#### Task item
Filter on the word "thumbnail": copy each matching line from the listing below.

#### Provided entries
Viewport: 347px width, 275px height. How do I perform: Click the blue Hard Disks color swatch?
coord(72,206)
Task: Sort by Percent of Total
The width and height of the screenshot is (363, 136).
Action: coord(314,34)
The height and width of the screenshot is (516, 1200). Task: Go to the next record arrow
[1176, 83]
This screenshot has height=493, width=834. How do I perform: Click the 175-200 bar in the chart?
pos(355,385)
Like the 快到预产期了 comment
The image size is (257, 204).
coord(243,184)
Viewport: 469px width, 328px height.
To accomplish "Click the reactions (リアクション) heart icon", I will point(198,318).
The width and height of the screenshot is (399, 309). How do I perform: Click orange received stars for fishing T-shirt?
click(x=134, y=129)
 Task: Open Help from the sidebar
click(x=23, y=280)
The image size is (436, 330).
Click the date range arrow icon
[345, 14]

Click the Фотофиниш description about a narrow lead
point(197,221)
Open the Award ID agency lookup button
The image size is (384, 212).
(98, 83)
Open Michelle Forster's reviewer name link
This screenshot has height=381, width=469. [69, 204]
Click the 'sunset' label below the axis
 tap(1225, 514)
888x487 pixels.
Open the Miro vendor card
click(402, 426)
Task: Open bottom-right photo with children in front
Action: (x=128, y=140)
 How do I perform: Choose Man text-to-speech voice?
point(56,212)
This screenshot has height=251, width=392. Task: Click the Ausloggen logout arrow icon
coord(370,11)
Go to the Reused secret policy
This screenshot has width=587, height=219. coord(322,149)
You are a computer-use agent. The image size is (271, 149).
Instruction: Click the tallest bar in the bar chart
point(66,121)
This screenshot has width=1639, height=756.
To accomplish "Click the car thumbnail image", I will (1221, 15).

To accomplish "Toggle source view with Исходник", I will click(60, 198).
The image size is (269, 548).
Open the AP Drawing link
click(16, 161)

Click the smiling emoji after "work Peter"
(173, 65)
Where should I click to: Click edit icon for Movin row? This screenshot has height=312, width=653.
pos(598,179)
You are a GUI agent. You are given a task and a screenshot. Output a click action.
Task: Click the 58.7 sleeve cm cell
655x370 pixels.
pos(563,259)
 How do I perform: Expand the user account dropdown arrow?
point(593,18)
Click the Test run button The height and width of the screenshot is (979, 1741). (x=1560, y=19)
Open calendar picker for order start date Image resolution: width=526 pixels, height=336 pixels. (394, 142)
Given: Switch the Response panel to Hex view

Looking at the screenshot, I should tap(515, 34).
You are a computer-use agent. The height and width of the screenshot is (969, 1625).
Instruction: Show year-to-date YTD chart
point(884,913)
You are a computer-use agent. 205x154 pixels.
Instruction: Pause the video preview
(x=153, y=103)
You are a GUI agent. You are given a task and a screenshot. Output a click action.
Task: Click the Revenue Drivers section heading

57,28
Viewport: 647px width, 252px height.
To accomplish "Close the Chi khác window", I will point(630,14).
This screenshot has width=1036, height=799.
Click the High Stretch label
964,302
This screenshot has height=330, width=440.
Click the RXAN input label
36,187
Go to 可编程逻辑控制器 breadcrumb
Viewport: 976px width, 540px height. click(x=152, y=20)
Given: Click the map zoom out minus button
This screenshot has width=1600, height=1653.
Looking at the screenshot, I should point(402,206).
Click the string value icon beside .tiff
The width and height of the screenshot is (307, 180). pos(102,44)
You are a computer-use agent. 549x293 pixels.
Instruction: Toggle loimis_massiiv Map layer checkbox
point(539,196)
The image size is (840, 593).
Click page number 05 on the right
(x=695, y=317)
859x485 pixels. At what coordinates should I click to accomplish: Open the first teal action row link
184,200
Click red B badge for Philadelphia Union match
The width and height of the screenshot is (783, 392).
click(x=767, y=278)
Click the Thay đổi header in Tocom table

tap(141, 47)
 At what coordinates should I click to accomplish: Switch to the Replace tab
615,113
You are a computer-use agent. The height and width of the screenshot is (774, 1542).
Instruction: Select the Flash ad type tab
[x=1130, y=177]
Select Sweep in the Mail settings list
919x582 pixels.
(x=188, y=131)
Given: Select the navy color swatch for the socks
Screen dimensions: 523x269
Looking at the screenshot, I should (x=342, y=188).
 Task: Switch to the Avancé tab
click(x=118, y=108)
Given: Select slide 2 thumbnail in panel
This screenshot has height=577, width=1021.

#### Finished task
To accomplish "Click the car thumbnail image", I will (1221, 15).
Given: Select slide 2 thumbnail in panel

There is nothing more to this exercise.